Helping intransitive verbs surmount their handicap

As we learn early about English grammar, intransitive verbs are handicapped by their inability to take a direct object. Another way of saying this is that a subject cannot perform the action of intransitive verbs on a direct object. This is why a sentence construction like the following doesn’t work: “The magician disappeared the rabbit.” Because of its intransitivity, the verb “disappear” simply won’t take “rabbit” or any other object. Only transitive verbs can take objects and act on them, as “feed” in “The magician feeds the rabbit” and “eat” in “The rabbit eats the carrot.”

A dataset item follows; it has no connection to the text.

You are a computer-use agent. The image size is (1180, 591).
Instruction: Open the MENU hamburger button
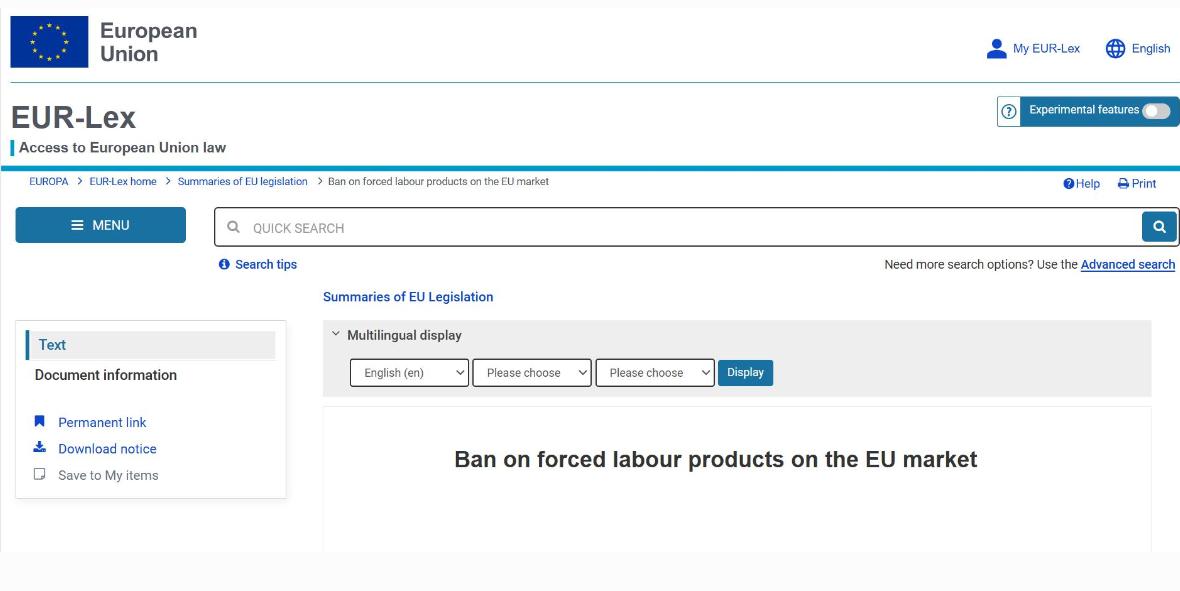pos(100,225)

But this doesn’t mean that when the operative verb is intransitive, the subject cannot ever make an action happen to an object, or make that object perform the action of the verb. We know, for instance, that the verbs “make,” “get,” “have,” and “let” enables the intransitive verb “disappear” to cause its action to happen to an object, as in these sentences: “The magician made the rabbit disappear.” “The magician got the rabbit to disappear.” “The magician had the rabbit disappear.” “The magician let the rabbit disappear.” The subject in these sentences is not seen as performing the action itself, but uses some other unstated agency (“magic” or “sleight of hand”?) to perform that action.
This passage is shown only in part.